It Had a Boom. It Left a Crater. But Scientists Don't Think a Meteorite Is to Blame for This Hole.

"Seems to suggest some other cause."

While the news has been buzzing about a meteorite causing a nearly 40-foot crater outside the international airport in Managua, Nicaragua, over the weekend, scientists have begun to express some skepticism.

"It has been suggested that a meteorite may have caused this crater; however, the lack of fireball reports from the surrounding populated area seems to suggest some other cause," William Cooke, wrote in a blog post Monday for NASA. "The skies were partially clear, and an object capable of producing a crater this large would have also generated a very bright fireball (brighter than the Full Moon) that should have been seen over a wide area."

Image source: Nicaraguan Army via Twitter Image source: Nicaraguan Army via Twitter

While a meteorite causing the crater cannot be dismissed as a possibility, Cooke wrote again that "information available at this time suggests that some other cause is responsible for its creation."

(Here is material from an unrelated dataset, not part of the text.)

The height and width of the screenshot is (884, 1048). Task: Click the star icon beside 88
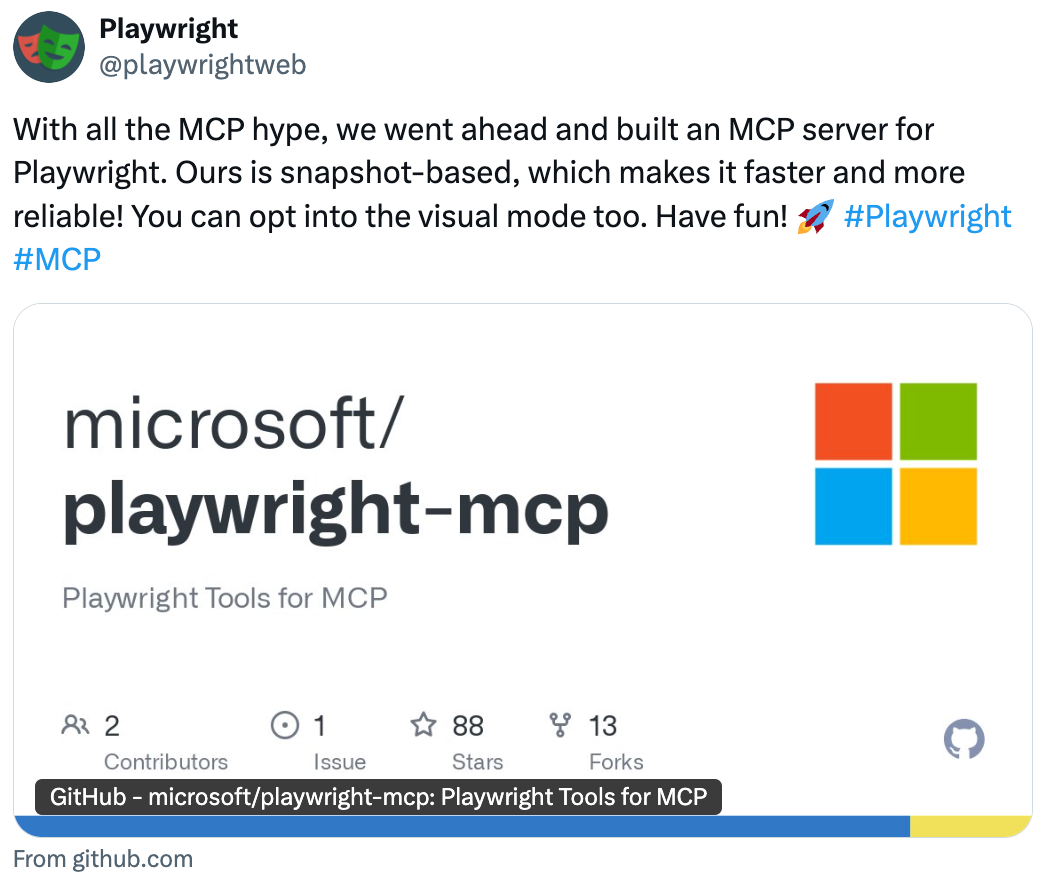coord(423,725)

Meteor expert Peter Jenniskens with the SETI Institute told Space.com that he would expect some sort of debris from the space rock if it was the cause of the crater as well.

According to the Associated Press, the Nicaraguan government has formed a committee to study what could have caused the crater, and it concluded that it was a meteorite that did not leave behind debris. The committee is still studying the event.

Watch this report from the Weather Channel about the crater:

(H/T: NPR)

Front page image via Nicaraguan Army via Twitter.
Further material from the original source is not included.